Let’s talk about code delivery and execution as an example. So that's the tactic, but there's multiple ways to actually do that. If we map that to threats, then we're able to see how many different ways they're trying to do a certain tactic like code execution or defense evasion, because they're always trying to get around security controls, too.
So that's the really important part, I think, is being able to first have visibility, which is a threat intelligence angle. Do I have a proper defensive posture against it? There are relevant solutions, some will help with the reconnaissance blueprinting part from a defense standpoint, and some will help with the code delivery, like Endpoint Detection and Response (EDR) because that's being able to inspect malicious code on a system.

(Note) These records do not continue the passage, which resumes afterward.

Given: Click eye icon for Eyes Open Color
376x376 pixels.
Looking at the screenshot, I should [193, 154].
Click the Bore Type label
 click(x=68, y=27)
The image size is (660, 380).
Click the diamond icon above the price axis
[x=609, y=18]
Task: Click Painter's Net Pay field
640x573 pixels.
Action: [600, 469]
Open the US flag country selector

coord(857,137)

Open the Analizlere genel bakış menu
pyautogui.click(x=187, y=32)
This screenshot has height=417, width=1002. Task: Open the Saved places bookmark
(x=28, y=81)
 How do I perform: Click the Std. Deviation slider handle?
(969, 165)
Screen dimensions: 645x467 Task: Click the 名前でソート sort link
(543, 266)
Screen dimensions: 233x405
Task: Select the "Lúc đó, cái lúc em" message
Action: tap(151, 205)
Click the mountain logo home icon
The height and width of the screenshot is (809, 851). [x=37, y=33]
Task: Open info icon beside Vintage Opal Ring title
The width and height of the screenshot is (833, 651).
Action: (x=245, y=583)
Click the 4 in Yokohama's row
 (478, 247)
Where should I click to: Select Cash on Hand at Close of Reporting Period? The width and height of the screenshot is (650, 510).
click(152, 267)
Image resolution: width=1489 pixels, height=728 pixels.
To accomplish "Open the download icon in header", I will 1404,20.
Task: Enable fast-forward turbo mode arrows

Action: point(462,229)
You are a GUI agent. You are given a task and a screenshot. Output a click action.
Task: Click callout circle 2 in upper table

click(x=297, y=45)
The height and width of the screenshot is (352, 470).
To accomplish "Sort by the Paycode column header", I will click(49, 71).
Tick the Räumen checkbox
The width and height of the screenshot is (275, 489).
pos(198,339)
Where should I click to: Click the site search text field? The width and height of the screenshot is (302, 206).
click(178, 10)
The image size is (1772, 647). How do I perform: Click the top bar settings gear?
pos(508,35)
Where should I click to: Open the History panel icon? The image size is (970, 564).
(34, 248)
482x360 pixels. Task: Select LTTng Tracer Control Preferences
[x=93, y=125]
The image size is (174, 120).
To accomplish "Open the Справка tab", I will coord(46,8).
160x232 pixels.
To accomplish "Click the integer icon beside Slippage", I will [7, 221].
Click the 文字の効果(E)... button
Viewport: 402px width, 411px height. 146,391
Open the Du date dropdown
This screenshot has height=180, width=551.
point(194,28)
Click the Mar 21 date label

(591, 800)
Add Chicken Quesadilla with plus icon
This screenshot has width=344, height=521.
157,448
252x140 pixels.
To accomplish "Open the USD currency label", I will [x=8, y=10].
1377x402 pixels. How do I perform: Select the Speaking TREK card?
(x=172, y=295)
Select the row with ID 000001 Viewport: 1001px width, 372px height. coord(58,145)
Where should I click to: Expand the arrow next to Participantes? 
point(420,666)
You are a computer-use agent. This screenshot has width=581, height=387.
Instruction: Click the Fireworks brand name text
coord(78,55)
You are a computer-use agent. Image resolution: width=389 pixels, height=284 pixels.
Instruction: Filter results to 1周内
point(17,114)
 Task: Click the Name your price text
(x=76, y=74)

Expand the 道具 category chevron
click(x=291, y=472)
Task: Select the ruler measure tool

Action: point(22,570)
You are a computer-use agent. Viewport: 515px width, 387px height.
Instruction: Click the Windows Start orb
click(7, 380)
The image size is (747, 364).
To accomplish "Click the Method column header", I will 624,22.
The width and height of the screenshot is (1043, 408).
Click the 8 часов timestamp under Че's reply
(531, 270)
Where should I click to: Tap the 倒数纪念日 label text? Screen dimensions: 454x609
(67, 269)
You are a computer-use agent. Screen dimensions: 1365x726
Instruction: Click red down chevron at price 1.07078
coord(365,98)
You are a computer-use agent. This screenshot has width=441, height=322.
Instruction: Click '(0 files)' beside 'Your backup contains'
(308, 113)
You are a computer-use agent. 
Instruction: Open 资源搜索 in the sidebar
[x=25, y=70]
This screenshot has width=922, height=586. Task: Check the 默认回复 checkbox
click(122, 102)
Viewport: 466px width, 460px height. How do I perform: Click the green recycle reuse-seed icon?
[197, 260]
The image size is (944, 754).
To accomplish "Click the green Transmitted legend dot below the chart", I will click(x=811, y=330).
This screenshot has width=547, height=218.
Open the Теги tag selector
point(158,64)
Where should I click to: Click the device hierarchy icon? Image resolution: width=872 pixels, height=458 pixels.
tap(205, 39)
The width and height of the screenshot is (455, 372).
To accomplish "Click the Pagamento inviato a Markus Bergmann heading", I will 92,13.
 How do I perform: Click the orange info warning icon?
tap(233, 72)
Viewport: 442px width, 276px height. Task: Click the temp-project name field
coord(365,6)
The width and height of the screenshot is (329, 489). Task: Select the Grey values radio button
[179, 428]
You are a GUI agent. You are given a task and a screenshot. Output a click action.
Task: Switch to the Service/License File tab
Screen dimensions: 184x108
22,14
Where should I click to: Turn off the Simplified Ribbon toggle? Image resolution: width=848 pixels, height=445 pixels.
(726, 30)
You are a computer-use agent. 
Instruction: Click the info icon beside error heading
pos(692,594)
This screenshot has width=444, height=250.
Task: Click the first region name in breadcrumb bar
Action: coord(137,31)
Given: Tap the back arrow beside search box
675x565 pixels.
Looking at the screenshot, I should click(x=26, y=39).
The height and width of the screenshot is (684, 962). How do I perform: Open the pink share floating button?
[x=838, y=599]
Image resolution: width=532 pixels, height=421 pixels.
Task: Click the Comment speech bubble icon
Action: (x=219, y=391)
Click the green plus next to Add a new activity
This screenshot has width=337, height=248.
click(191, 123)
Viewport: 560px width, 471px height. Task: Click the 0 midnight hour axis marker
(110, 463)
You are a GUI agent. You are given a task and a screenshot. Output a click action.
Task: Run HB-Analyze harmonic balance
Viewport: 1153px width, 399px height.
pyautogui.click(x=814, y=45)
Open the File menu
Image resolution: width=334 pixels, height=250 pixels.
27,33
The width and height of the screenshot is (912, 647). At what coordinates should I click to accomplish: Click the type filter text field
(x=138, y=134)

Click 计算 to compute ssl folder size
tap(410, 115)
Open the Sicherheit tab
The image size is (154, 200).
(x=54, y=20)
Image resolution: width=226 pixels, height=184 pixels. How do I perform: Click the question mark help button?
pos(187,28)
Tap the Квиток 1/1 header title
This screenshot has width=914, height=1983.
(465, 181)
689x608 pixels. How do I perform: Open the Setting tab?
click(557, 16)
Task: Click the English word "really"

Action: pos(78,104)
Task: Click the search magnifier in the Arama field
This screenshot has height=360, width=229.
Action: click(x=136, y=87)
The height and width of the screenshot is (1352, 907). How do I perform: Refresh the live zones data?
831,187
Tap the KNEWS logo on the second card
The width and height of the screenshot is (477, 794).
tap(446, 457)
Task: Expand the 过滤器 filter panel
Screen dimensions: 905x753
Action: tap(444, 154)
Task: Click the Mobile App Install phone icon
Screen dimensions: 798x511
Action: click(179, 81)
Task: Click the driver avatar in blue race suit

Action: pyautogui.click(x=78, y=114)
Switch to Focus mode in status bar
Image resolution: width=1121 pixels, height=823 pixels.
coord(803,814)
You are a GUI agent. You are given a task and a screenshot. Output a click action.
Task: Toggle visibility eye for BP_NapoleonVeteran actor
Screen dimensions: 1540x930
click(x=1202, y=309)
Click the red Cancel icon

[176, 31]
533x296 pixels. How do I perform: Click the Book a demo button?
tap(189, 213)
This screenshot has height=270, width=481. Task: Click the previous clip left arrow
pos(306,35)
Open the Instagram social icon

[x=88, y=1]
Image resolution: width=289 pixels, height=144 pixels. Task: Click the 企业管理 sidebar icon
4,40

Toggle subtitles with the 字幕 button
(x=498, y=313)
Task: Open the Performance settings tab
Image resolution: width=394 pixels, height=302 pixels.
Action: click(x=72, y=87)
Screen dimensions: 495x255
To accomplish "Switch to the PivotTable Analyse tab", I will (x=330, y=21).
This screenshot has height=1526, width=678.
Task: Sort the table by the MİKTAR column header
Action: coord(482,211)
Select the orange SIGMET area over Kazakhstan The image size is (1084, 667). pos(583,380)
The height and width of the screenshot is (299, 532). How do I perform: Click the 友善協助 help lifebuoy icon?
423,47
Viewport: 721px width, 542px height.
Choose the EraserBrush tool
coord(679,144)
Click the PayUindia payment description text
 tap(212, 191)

The other important part about this, too, is that what we're doing and what we show in the report is that we're highlighting different verticals and the most active techniques and tactics that we're seeing against those verticals. If you look at the MITRE ATT&CK framework, there's over 370 of these attack techniques. That's going to continue to grow because attackers are just getting more clever. There are new techniques they're discovering to get into systems that's going to continue to grow. That's overwhelming.
So, what we're doing to make this more intelligent and beneficial, which we highlight in the report, is that we're only showing 15 attack techniques as opposed to 400. Then, it becomes a much easier conversation for organizations in terms of how to defend.